> **Exercise directions**
Copy out every line of the records in which "конфиденциальности" can be found.

> **Given data**
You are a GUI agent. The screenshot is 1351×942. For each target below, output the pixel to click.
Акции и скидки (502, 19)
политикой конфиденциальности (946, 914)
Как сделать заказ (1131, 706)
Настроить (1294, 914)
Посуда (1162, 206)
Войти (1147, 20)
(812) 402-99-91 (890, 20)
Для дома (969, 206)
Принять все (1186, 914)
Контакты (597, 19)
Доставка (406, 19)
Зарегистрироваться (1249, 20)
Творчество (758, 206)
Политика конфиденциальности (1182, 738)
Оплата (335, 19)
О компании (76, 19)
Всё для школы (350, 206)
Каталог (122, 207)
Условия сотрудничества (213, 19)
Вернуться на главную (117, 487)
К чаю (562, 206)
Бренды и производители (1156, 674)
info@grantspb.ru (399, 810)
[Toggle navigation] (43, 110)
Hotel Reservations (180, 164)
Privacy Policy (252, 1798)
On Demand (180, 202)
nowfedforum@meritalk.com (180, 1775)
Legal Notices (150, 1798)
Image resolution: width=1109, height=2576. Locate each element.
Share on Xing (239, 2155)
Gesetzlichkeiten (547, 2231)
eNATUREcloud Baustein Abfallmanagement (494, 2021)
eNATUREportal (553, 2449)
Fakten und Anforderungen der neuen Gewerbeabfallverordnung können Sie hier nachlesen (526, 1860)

> **Result**
политикой конфиденциальности (946, 914)
Политика конфиденциальности (1182, 738)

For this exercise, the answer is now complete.